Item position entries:
◇ ◇ ◇ ◇ ◇ ◇ ◇

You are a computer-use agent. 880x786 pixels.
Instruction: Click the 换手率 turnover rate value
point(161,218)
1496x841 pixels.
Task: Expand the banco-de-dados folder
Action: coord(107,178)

◇ ◇ ◇ ◇ ◇ ◇ ◇

Pull out every line of the entries above that contains the string "pixels".

You are a computer-use agent. 880x786 pixels.
1496x841 pixels.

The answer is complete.